On our wanders we stopped at the Mudejar House whose gateway dominates the facade at the end of the street in which it stands. Emerging from the winding streets we passed the Caliphal baths and headed towards the Alcázar. Once a Roman fortress, the castle became the residence of the Christian kings from whence the conquest of the Nasrid kingdom and the journey which led to the discovery of America were planned. Climbing the towers affords wonderful views across the Jewish Quarter, along the river, of the Royal Stables next door and the Moorish designed gardens with their water features. Inside the Mosaics Room are wonderful Roman mosaics from the second and third centuries AD mounted on the walls. A peek from the window of the Mosaics Room showed the excavated Roman Baths. Closer examination showed broken wooden walkways so I doubt that anyone will be able to walk above them in the near future and get a closer glimpse of how the baths were laid out. Mid-afternoon and the sun was at its zenith in a clear blue sky - a perfect day for enjoying the gardens of the Alcázar.
The water sparkled, the trees were laden with ripening oranges and the carp chased each other around the ponds rising up to pluck insects from the water's surface. Moorish gardens were modelled on the effects of irrigation in an otherwise dead, dry world. The vast green blanket of cropland between the Tigris and Euphrates rivers served as an example of what was possible when water was added. Early Islamic gardens were an idealization of this agricultural land; these small oases were crossed with water channels and filled with shade trees, uncommon features in a desert region. The Alcázar was no exception and sitting on a bench between tall evergreens watching the water spouts catch the sunlight was a relaxing experience. If you can ever find a quiet moment in the public Moorish gardens take advantage of it - the soothing sound of water and shade from the sun takes you far from the madding crowd and everyday pressures.
With the afternoon creeping on we re-entered the winding streets and headed past the synagogue (sadly closed) and the Sepharad House nearly missing the entrance to the Casa Andalusí - and that would have been a travesty. A 12th century house it has been renovated to showcase the Hispano-Islamic houses of Andalucía and does so very well. The intimate courtyards and rooms exhibit coins, books and a model of the first paper-making machines to arrive in the the West, with a description of how the process worked. Muslim art, decorative tiles and arches combined with the scent of lemons and incense-sticks and soothing Islamic music make this a serene experience. The cellar is not to be missed either.

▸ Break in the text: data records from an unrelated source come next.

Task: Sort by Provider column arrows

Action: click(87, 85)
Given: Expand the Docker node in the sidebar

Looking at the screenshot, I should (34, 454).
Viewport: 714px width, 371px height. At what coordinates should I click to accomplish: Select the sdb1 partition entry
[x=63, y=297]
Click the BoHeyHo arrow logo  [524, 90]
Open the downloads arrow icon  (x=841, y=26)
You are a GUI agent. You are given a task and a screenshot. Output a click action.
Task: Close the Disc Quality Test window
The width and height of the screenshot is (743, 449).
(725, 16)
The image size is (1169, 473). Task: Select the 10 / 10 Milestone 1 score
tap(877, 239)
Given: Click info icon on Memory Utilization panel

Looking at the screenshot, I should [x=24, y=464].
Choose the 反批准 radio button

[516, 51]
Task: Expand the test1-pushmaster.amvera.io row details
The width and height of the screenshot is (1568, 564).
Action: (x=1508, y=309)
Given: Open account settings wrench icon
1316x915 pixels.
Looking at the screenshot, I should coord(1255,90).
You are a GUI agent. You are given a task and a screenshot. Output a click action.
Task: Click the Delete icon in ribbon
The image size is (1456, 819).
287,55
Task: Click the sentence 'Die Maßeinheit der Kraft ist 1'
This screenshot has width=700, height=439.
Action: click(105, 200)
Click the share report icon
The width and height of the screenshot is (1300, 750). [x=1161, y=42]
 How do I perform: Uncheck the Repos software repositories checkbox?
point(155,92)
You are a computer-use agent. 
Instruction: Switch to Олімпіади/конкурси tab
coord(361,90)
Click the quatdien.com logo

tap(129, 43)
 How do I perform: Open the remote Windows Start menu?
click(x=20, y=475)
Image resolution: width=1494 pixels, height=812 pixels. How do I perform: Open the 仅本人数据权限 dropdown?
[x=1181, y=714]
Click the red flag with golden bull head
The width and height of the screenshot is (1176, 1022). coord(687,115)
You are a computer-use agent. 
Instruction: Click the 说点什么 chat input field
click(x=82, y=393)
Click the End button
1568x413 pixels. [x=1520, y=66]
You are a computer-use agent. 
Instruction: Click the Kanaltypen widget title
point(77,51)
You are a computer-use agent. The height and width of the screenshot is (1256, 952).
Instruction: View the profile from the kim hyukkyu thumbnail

Past the utensils and wooden buckets is a Visigoth mosaic. This is a small but perfectly formed museum and was my personal highlight of the trip.
With a few miles under our belts (we had also walked from the train station to our hotel which the man at the Tourist office had told us was 'muy lejos' but we ignored him and carried on regardless) a fortifying drink was required. Just up from the Casa Andalusí was Bodega Guzman, a bar frequented by locals - my kind of watering hole. With a small glass of wine for a solitary €, served in what looked like a sherry schooner (the wine was local though it was not a sherry) we sat in a room decorated with bull-fighting memorabilia and soaked up the atmosphere as well as the wine. The men sat around the tables with their schooners and tapas of jamon and queso talking about the daily affairs of home and state.
The beauty of this part of Córdoba is that you can happily wile away the hours just wandering the twisting alleyways enjoying the architecture, the patios glimpsed through doorways, dipping into teterias to sip on mint tea or a bodega for a stronger tipple. And that is what we did until weariness took its toll and we headed back to the hotel. We re-emerged when the moon was climbing through the skies and the bridge and city was lit up.